Concert Review: Mother Mother

Mother Mother's Thurs., Dec. 13 show unfolded like a tragic play on the Royal Theatre stage.

Mother Mother's Thursday night show unfolded like tragic plays across Royal Theatre's stage. Review by Grady Mitchell.

Mother Mother belongs in a theatre. On Thursday night their songs unfolded like tragic plays across Royal Theatre’s stage, each shadowy pop number matched pitch-perfectly by the venue’s gold-gilded walls and heavy stage curtains.
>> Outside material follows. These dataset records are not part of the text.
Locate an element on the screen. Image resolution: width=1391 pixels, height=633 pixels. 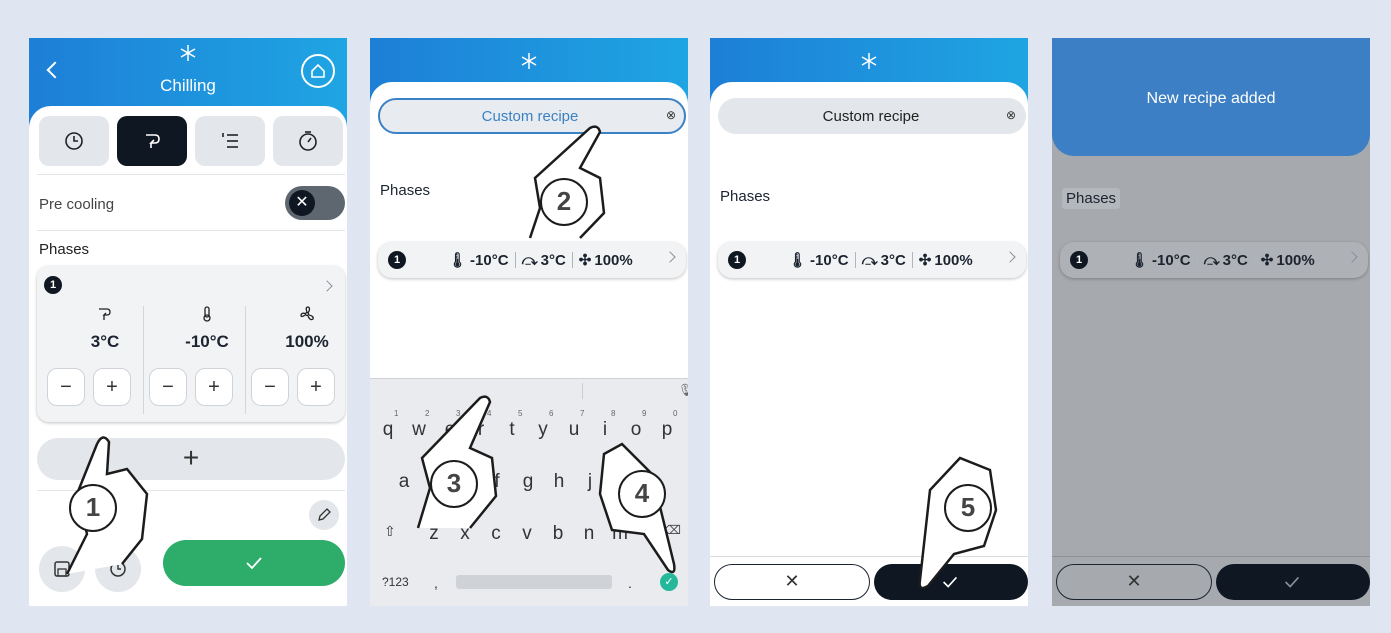
tab-clock is located at coordinates (74, 141).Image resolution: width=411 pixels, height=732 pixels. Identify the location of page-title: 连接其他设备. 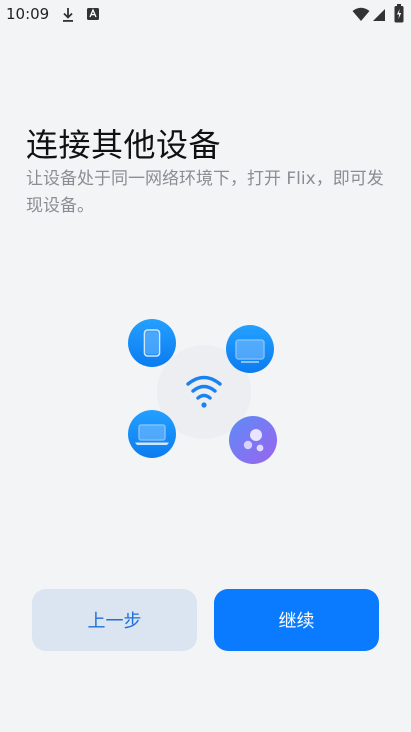
(124, 145).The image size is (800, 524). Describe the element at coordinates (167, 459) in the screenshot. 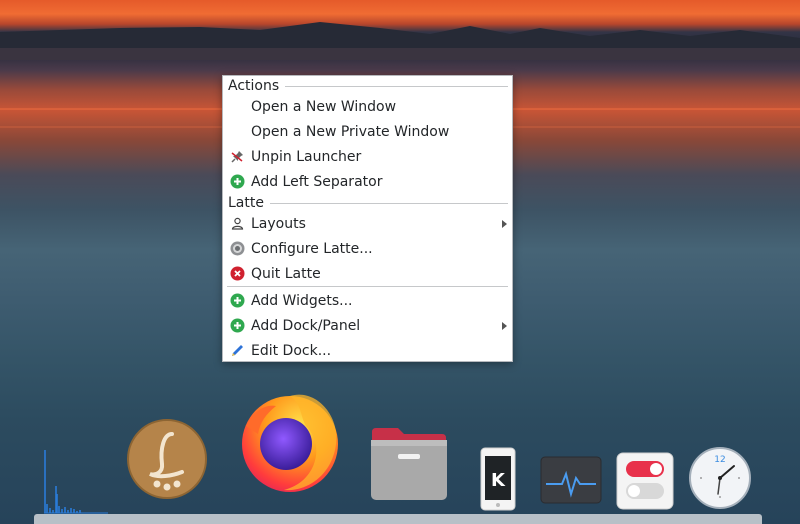

I see `latte-dock-icon` at that location.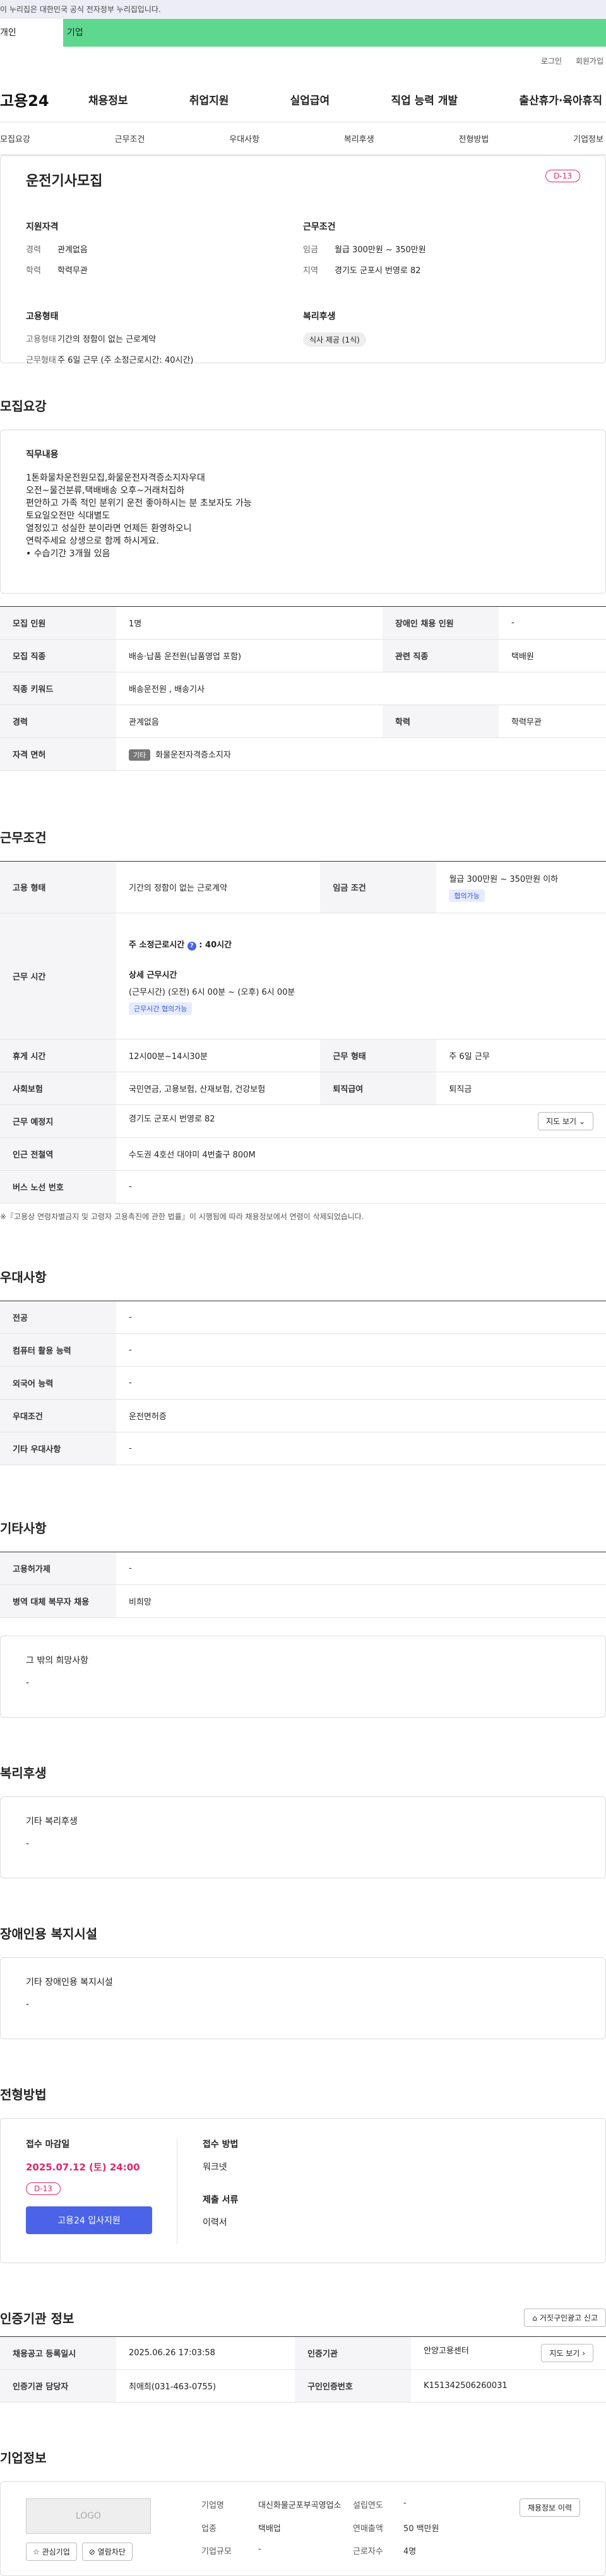  What do you see at coordinates (588, 138) in the screenshot?
I see `anchor-corp: 기업정보` at bounding box center [588, 138].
Ryan Guldemond is a devilish showman, delivering portents of doom (heartbreak, misfortune, death, etc.) while somehow remaining catchy. Flanking him are the twin beauties of his sister, Molly, and Jasmin Parker, both providing vocals and keys. While bassist Jeremy Page and drummer Ali Siadat are less visible, they make themselves known with powerful support in the lower ranges, especially Siadat, whose drums thundered through the venue.

Every component of their live show comes together to create a satin-smooth and cosmopolitan experience. The dynamic lightshow with exploding strobes and beaming spotlights, the sharply modern outfits, and, of course, the music, something like the sharp bite at the end of a well-mixed cocktail.
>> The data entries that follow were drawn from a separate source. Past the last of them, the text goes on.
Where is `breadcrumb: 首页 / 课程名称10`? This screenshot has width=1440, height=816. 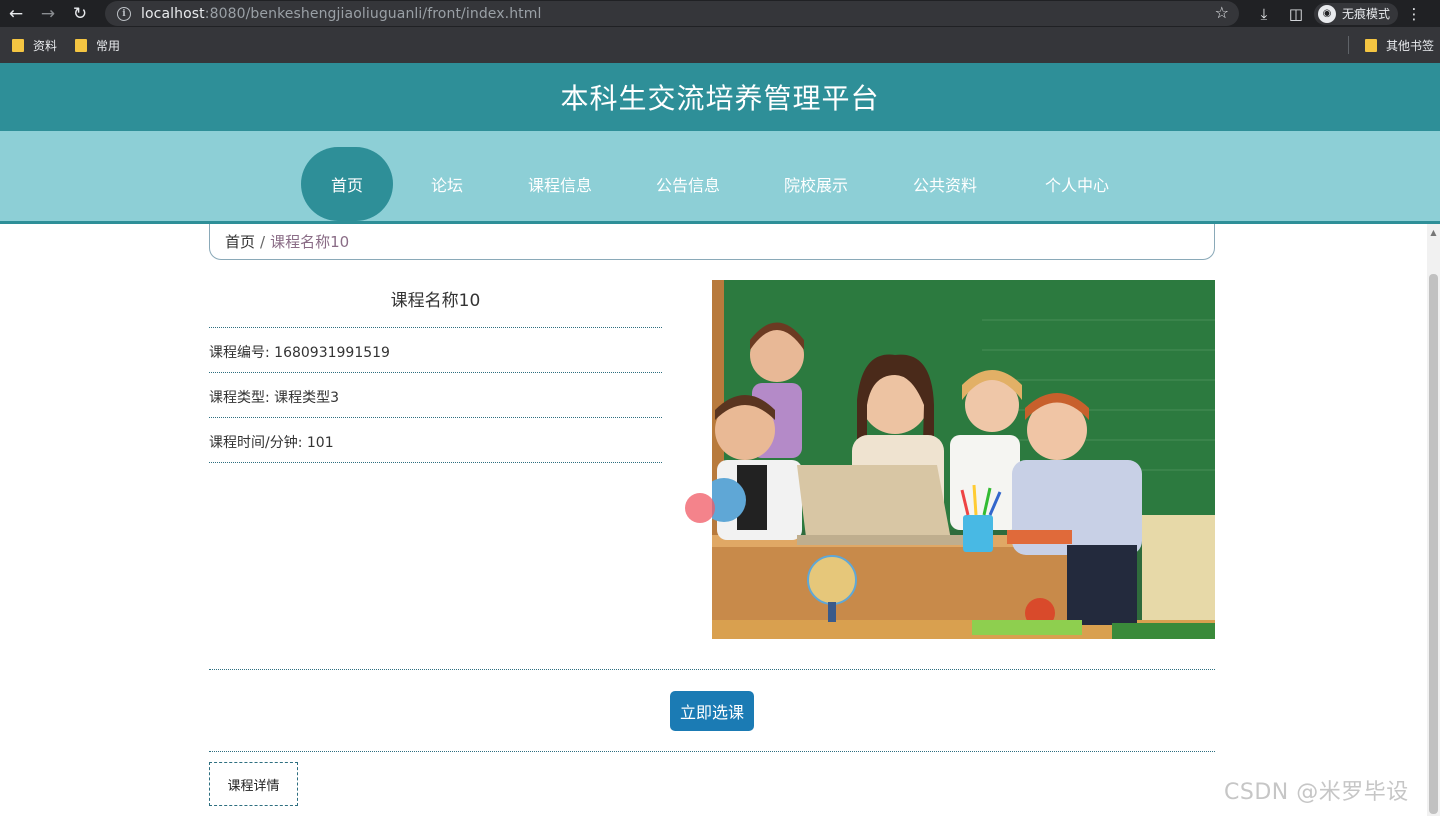
breadcrumb: 首页 / 课程名称10 is located at coordinates (712, 242).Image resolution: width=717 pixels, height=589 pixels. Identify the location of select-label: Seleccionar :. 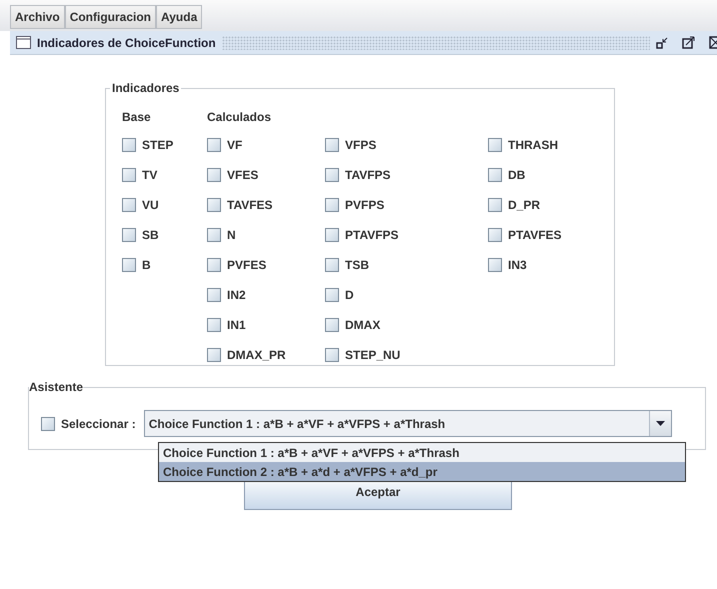
(98, 424).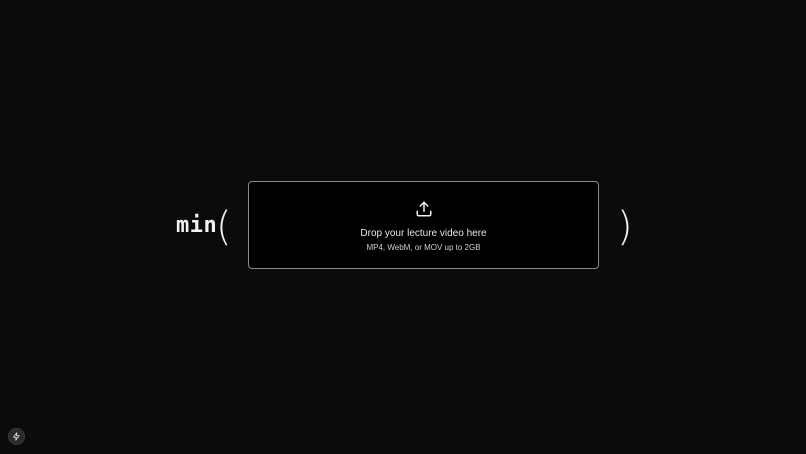 The height and width of the screenshot is (454, 806). I want to click on quick-action-button, so click(16, 436).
Few acts have forged as tight of a band-city relationship as Mother Mother has with Victoria–just look at their steady year-by-year climb up the Rifflandia roster–and it’s not lost on them. Ryan, who grew up on nearby Quadra Island, thoroughly, and unlike many bands, sincerely thanked Victoria and its fans for sticking with them, comparing their humble beginnings parking a van outside Lucky Bar to now, with a massive tour bus idling just outside the theatre.

While they covered most of the newer tracks their fans wanted to hear, they also dipped into their repertoire. One Mother Mother trademark is vocal experimentation, which they dusted off in older tracks like Hayloft, with its frantic, high-pitched staccato lyrics unreeling a neo-noir homicidal plot. Another is pure sonic muscle, which they flexed with The Stand and Simply Simple. It was a night of elegance unhinged, Mother Mother’s men darkly suave, their ladies shadowy in their beauty.